What's more, Lily has a twin, Abbey, and twins are known for their special bonds. When the two are reunited it's no normal family reunion. The girls are still quite young – not yet 25 – and so there are more opportunities for Lily to right the wrongs of her life, to get things back on track. Unlike Room which is told from the child's point of view, Baby Doll takes various viewpoints from the adults in the story, including Rick, though daughter Sky is not included in this list. I found this an interesting way to tell the story as it proved the impact not just on Lily but on her whole family. Lots is said about the parents of children who go missing, and what they have to endure, but little attention is given to what happens to those same parents when the children return.

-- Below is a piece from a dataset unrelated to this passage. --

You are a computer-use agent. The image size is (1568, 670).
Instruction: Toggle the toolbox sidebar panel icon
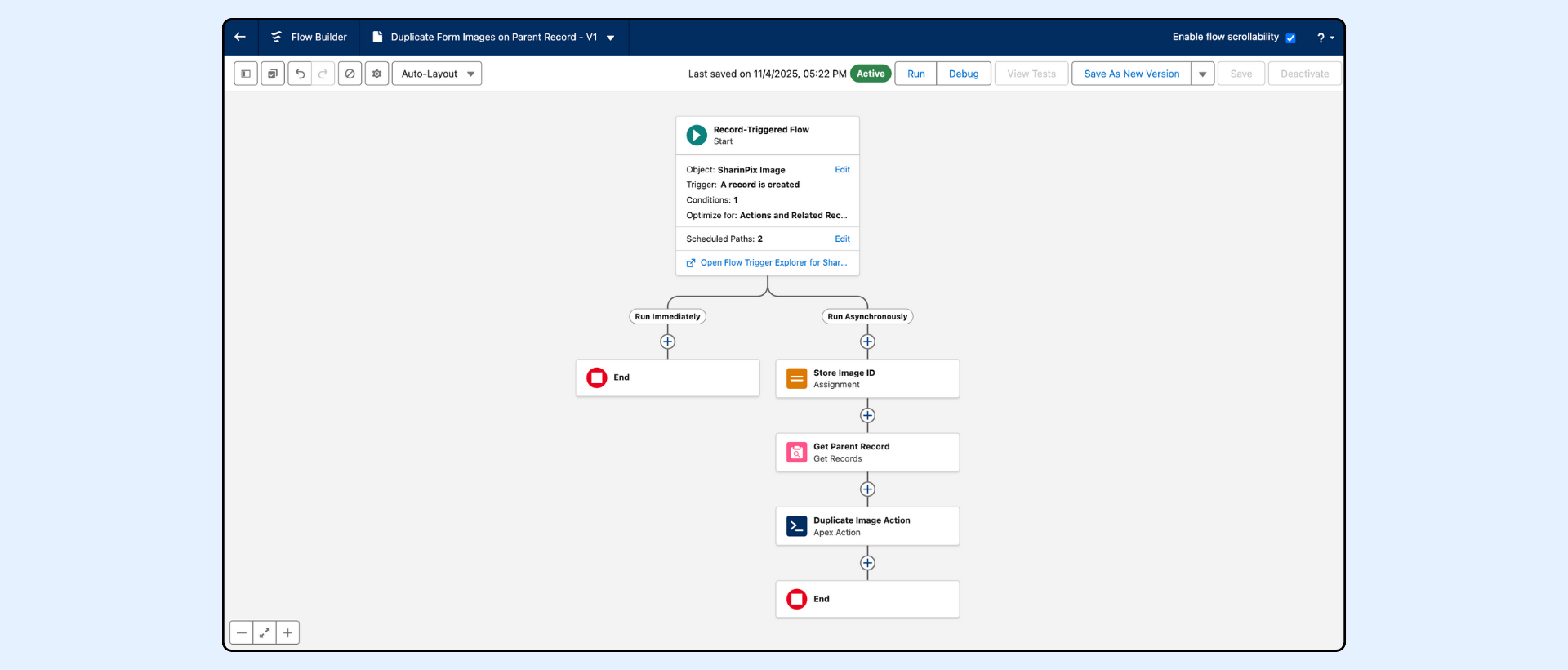click(246, 74)
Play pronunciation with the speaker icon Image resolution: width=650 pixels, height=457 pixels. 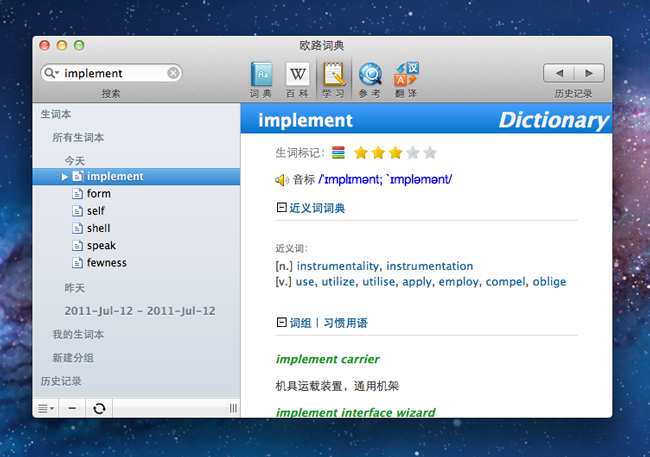(x=282, y=180)
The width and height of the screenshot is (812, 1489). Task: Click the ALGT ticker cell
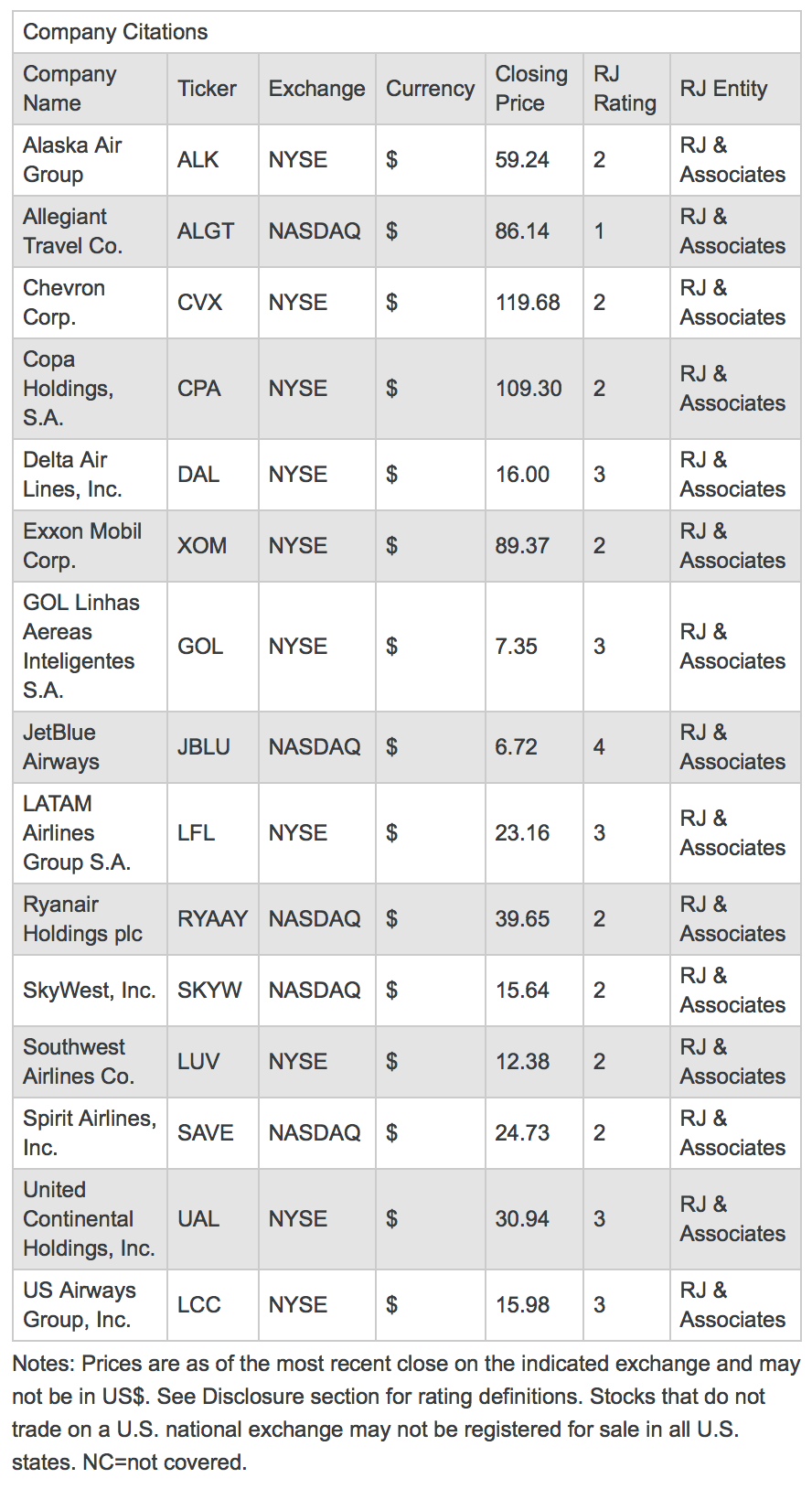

It's easy to argue with the police handling of the case when Lily re-emerges, but to give them credit, it must be hard to follow procedure for something that has never have happened on their patch before. The scene at the high school left me slightly sceptical, but for the most part I wasn't judging their actions, I was just interested to see how the story, and the case, developed.
I really enjoyed this story, in much the same way I enjoyed reading Room and watching Kimmy Schmidt. It's an intriguing concept and, as with the best stories, it allows you to live through an experience you will probably never encounter (thankfully) in your own life. This story is incredibly easy to read without being annoyingly simplistic, and it's addictive too – I couldn't wait to see what happened next. With books like this it can be hard to come to a natural end, so I was pleased there was an epilogue to whisk us a little way into the future to see what Lily did next.
I'd like to thank the publishers for sending us a copy to review. It was very much appreciated and very much enjoyed.
Fans of modern fiction with a twist may also enjoy One Breath Away by Heather Gudenkauf.